Отцы к завтраку вылезают из палатки помятые, как фантики из урны. Они хмуро поглядывают на меня, не зная, чего от меня ждать. Рассматривая их сумрачные физиономии, я прикидываю в уме, каким они ожидали меня увидеть. Тютин – мёртвым. Демон – пьяным. Маша – каким угодно, но непотребным. Люська – каким угодно, но всё сделавшим правильно. Градусов с Чебыкиным небось рассчитывали, что я буду весь в крови, а две туши гранитных мужиков будут жариться на вертеле. Овечкин, наверное, вообще обо мне ничего не думал, а Борман всё угадал точно.
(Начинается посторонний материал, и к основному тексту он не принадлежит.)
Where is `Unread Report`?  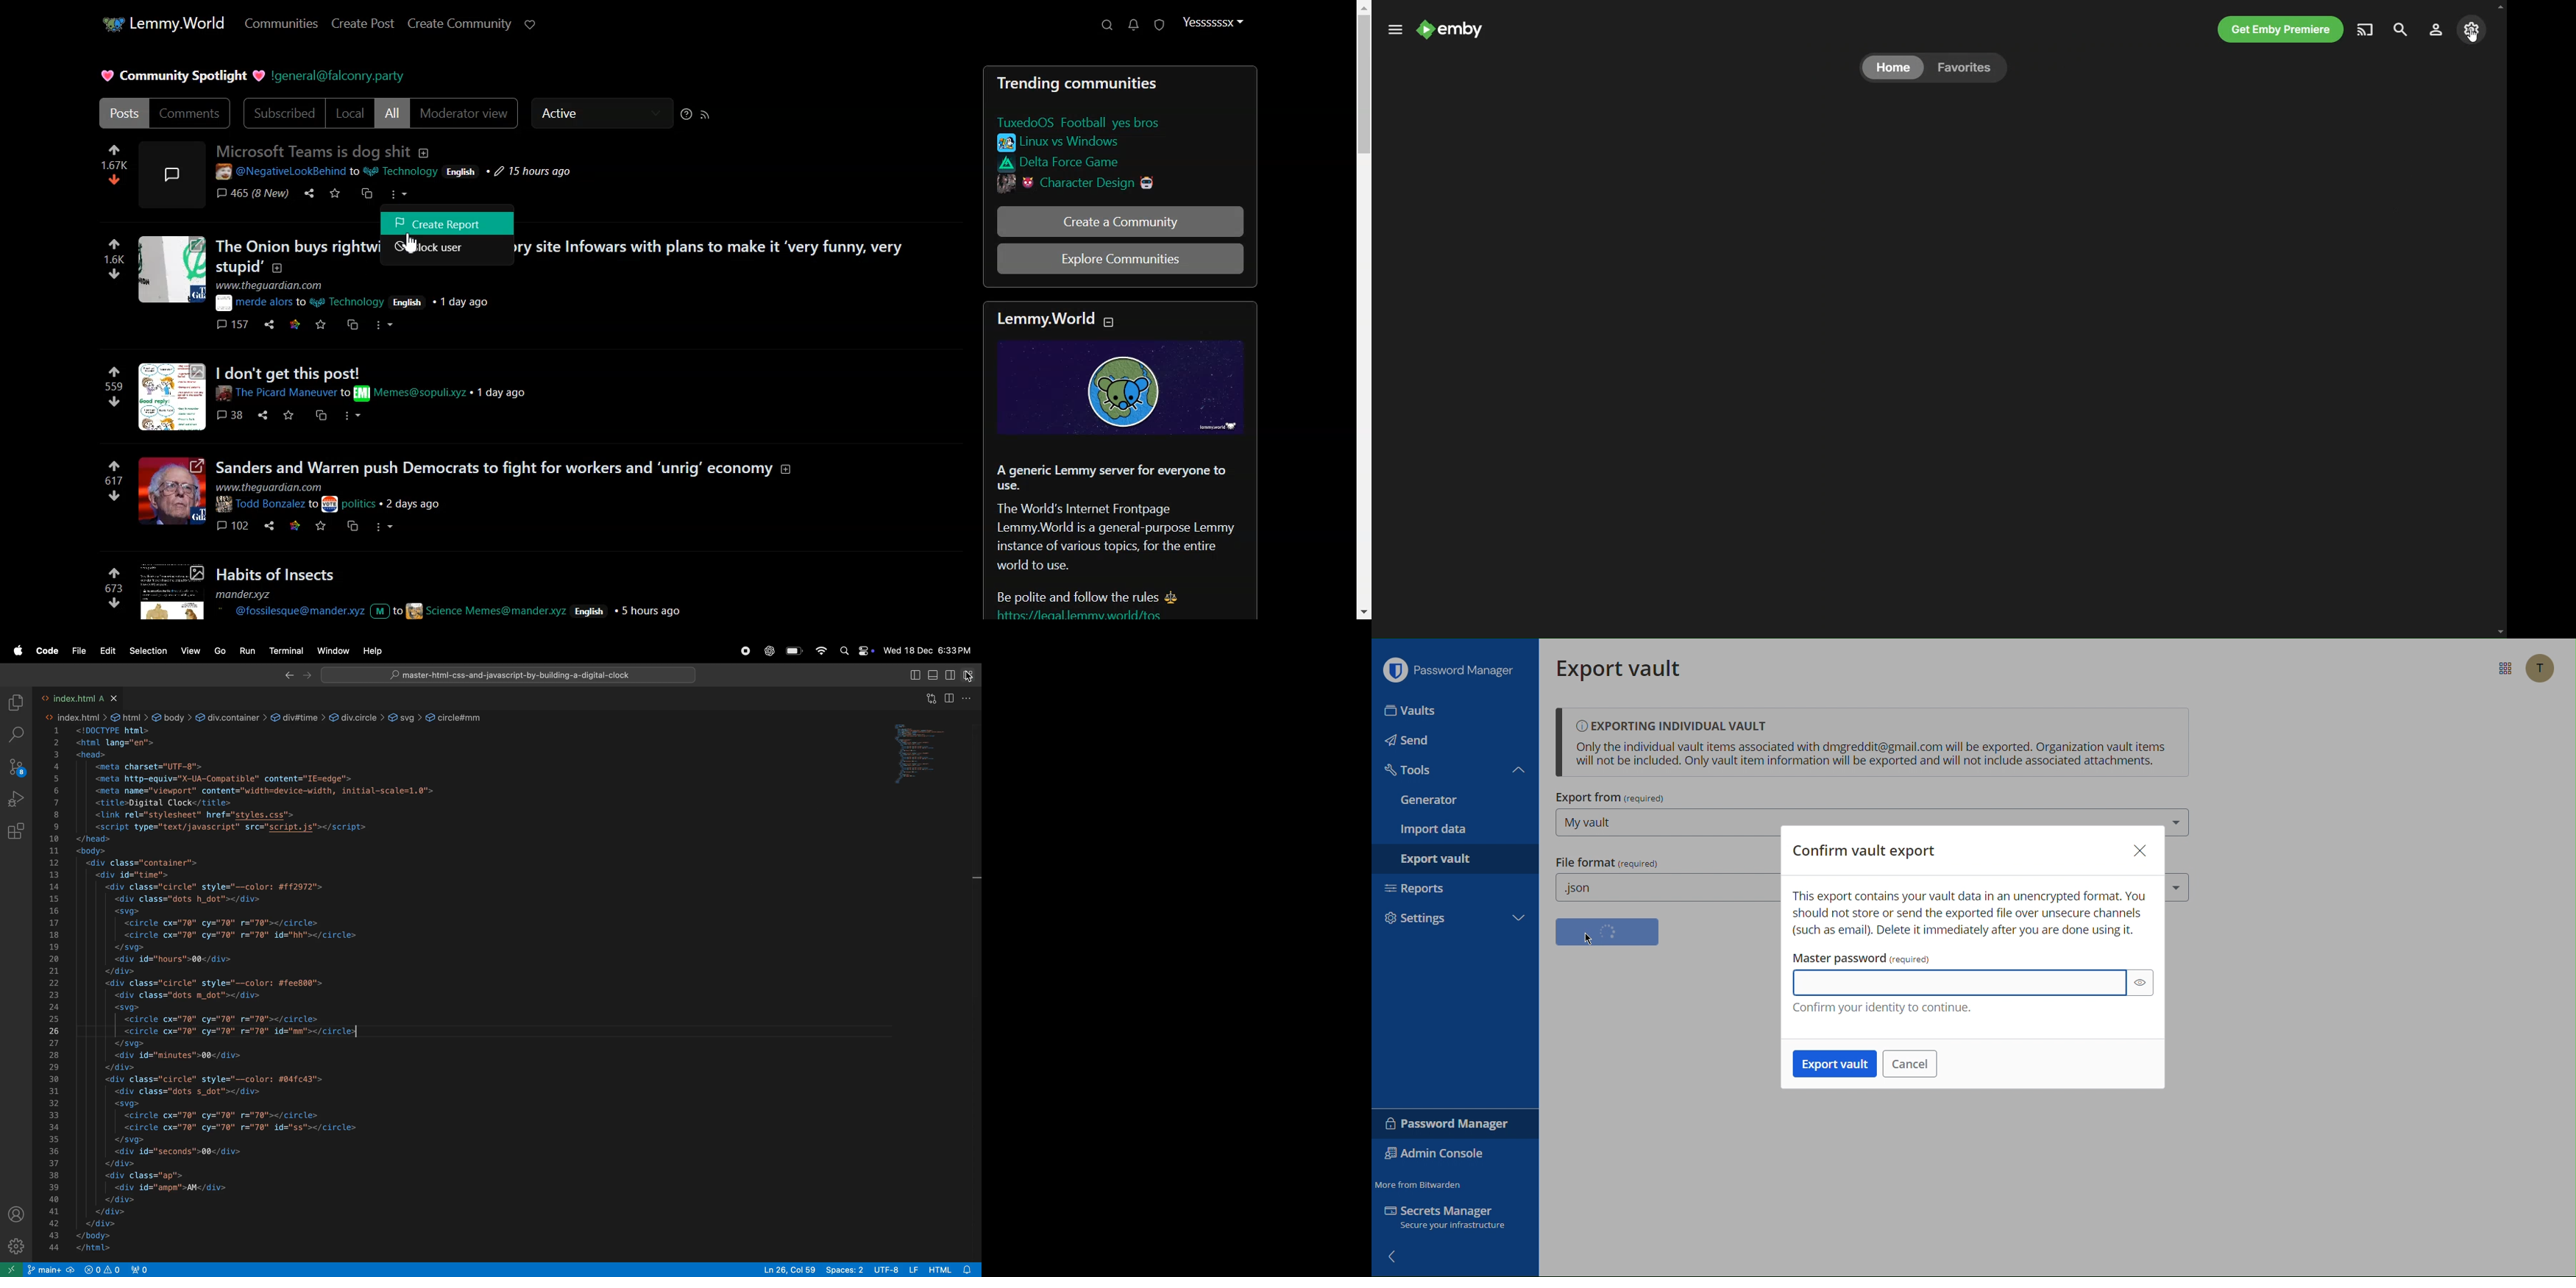
Unread Report is located at coordinates (1159, 26).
– Ты что, всю ночь караулил? – злобно спрашивает Градусов.
Ему досадно, что вчера с Чебыкиным они перехитрили сами себя.
– Можно было и по очереди дежурить, – замечает Маша. – Зачем такое геройство?
– А где ещё один флакон? – задаёт самый щекотливый вопрос Борман.
Я хлопаю себя по животу.
– Ни одного хорошего дела не можете сделать без выпивки, – тихо говорит Маша и опускает глаза, словно ей стыдно.
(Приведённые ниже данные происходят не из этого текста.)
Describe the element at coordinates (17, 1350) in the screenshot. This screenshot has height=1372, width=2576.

– Дак чо, – возражает Люська. – Ему же холодно было… Страшно.
После завтрака Борман куда-то уходит, и командовать некому.
– Жертва, скачи котлы драить! – тут же распоряжается Градусов.
– А почему я, а не Чеба? Он тоже дежурный!
– Потому что ты струбец, понял? Чеба, пошли чум сворачивать!
Мы начинаем сворачивать палатку. Градусов залезает внутрь и выбрасывает оттуда вещи, потом шест. Шатёр парашютом опускается, накрывая Градусова. Из леса выходит Борман. Мы с Овечкиным сворачиваем гремящий от холода тент. И тут с реки доносится Люськин истошный вопль:
– Катамаран уплыл!..
На миг нас всех парализует. Маша, сидящая у костра, приподнимается и вытягивается в струнку, глядя на реку. Демон, лежащий рядом, обеспокоенно разгоняет ладонью перед лицом дым сигареты. Потом мы дружно срываемся и мчимся на берег. Градусов бьётся в палатке в поисках выхода, как рыба в сети.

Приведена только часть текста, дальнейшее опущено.